Brotzeit (Chinese: 博灿) is a chain of casual dining restaurants based in Singapore, with franchised restaurants in 11 markets in the Asia-Pacific region. Brotzeit International was established in Singapore in 2006. The restaurant chain serves Bavarian cuisine and German beer.

Brotzeit International was awarded the Franchisor of the Year 2012 by the Franchising and Licensing Association of Singapore.

Directly-operated outlets 
Brotzeit International has its headquarters based in Singapore and directly operates the restaurants in its home market. Markets outside of Singapore are franchised.
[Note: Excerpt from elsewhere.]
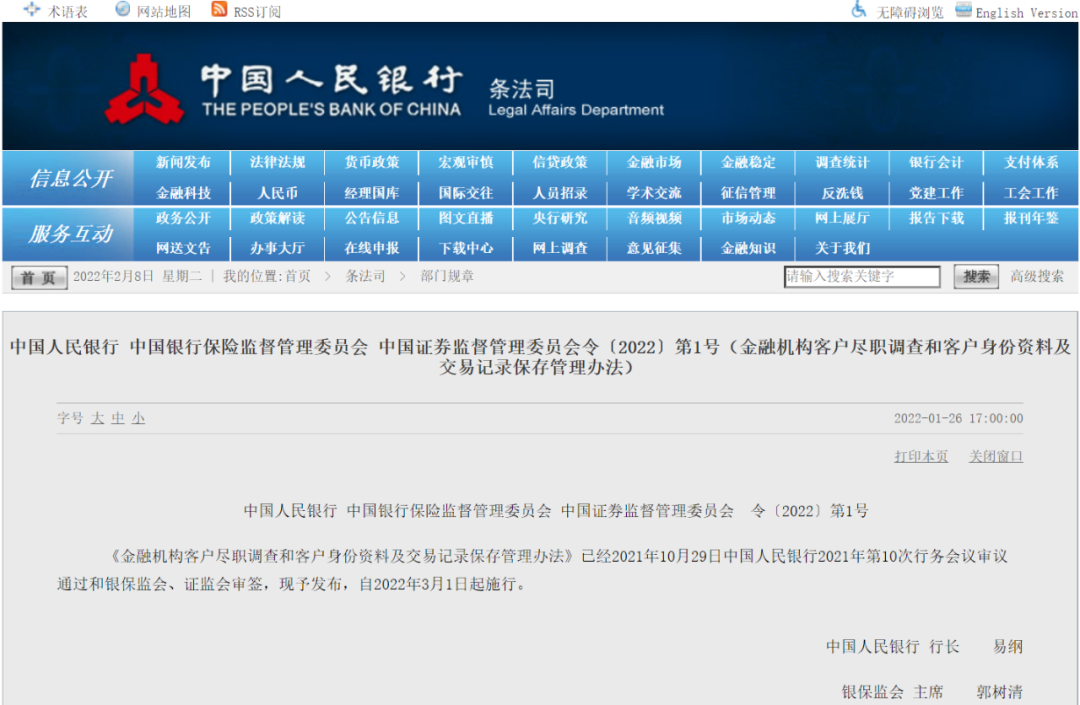1080x705 pixels.
Task: Click the English Version icon
Action: (963, 10)
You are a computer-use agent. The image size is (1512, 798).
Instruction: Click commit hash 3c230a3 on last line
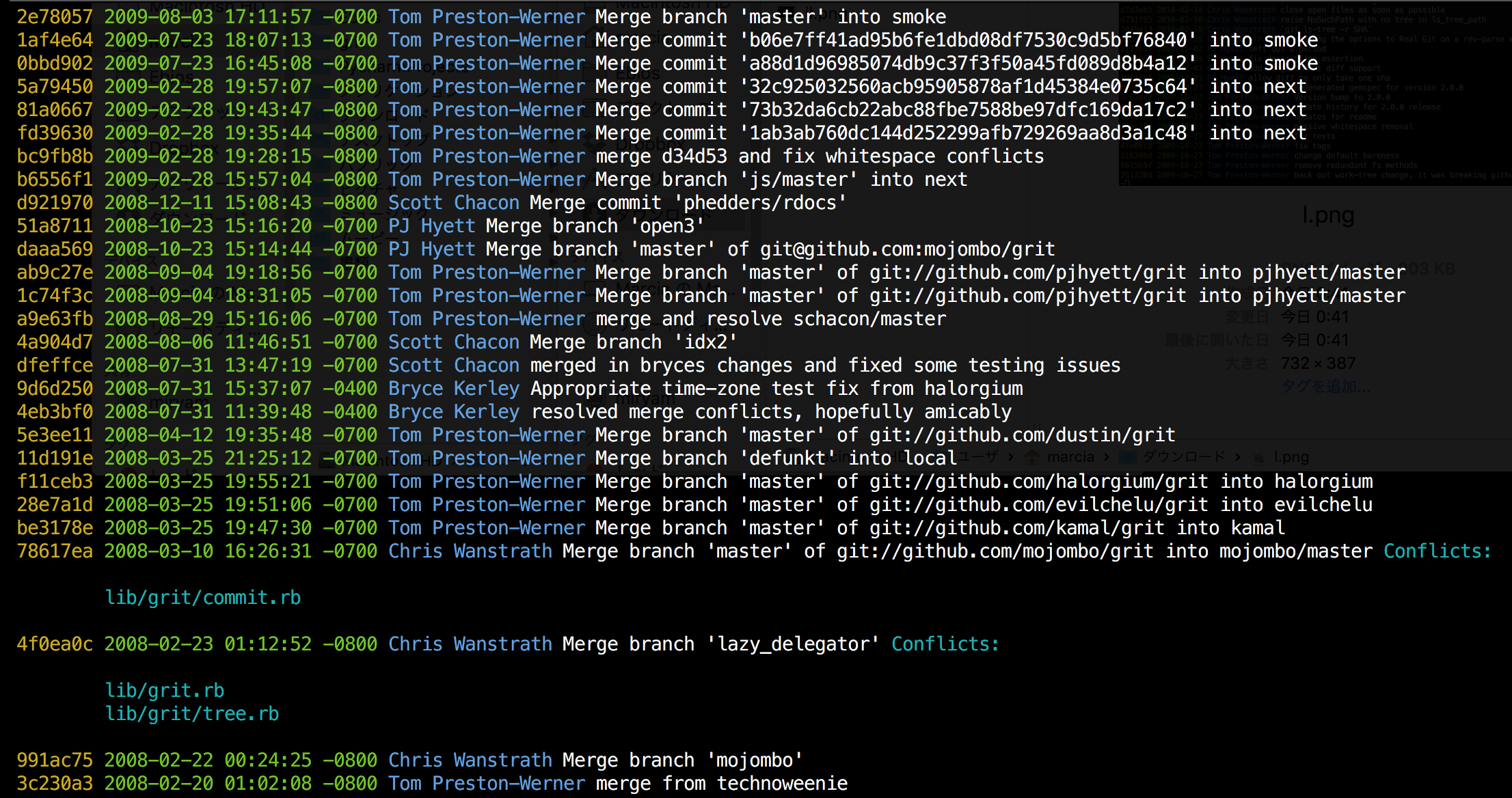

Brotzeit's first outlet opened in 2006 in VivoCity; the second store was opened in 2008 at Raffles City; the third outlet was opened at 313@Somerset in 2010; the fourth outlet at The Star Vista was opened in September 2012, Katong was opened in late September 2013 and Westgate was opened in February 2014.

Franchised markets 
In addition to the directly operated stores in Singapore, there are a total of 14 franchise restaurants throughout Asia. Currently operating outlets include two outlets in Malaysia (Mid-Valley Megamall and Sunway Pyramid, Kuala Lumpur) and one outlet in Kumho-Link, Ho-Chi Minh, Vietnam, and Hong Kong, Beijing, Qingdao, China.

The company expects to be developing in several additional markets in North Asia, including Japan, Korea, Macau, and other markets in China, and Australia/New Zealand in 2013.
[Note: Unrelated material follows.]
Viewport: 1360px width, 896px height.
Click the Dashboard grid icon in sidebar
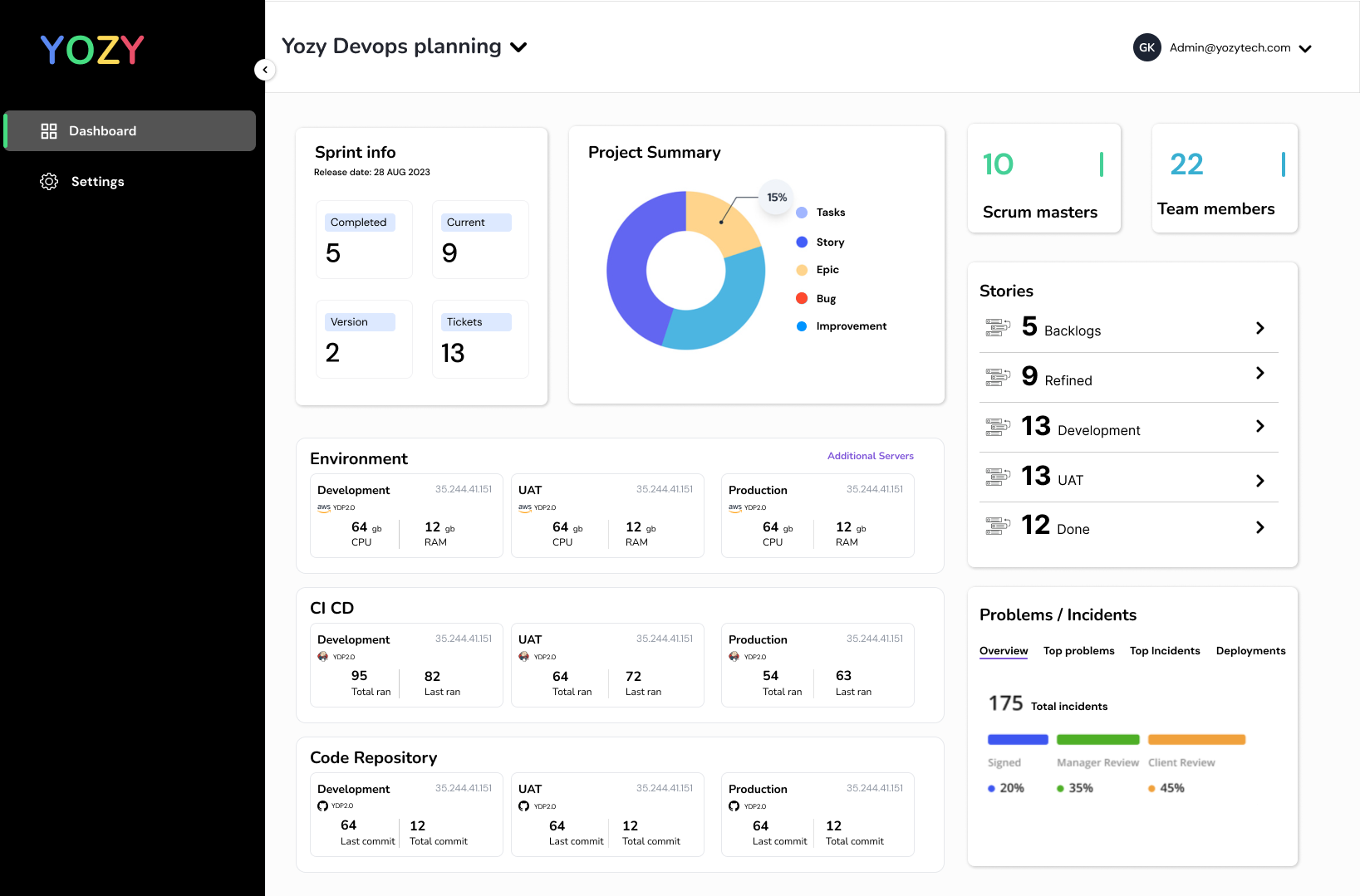49,131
Brotzeit International is a member of the FLA (Franchise and Licensing Association) Singapore, and the FCA - Franchise Council of Australia.

Brotzeit is now closed in Ho Chi Minh City, Vietnam

Food 
The chain serves Bavarian cuisine like Schweinshaxe or pork knuckles and Nürnberger sausages. Other menu items include homemade Brezn (pretzels) and Brotzeit's own proprietary sausage recipes for Käsekrainer, Hühnerwurst, Nürnberger, Weißwurst, Knoblauchwurst, Currywurst, and Bockwurst.

Beer 
Beer (or Bier) served at Brotzeit are brewed according to the Reinheitsgebot a.k.a. German Beer Purity Law or Bavarian Purity Law which was passed in 1516. Most of the outlets serve Paulaner, Löwenbräu or Krombacher, imported directly from Germany. In some cases, other brands of Munich-based Biers are also available such as Hofbräu which is available at the outlet in Saigon.

Typically however, most Brotzeit outlets carry a selection of four Paulaner or Löwenbräu draft Biers (Original Münchner Lager, Hefe Weißbier, Dunkel Hefe Weißbier, and Original Münchner Dunkel Lager), along with speciality Bavarian Bottled Biers. They also sell Weihenstephaner Alkoholfrei Original by the bottle.

They also offer a wine selection, consisting of primarily Austrian and German wines.

Celebrations 
Oktoberfest is also celebrated at the restaurants annually.

Other festivals which are celebrated in the Bavaria region are also celebrated here, like Maifest and Easter.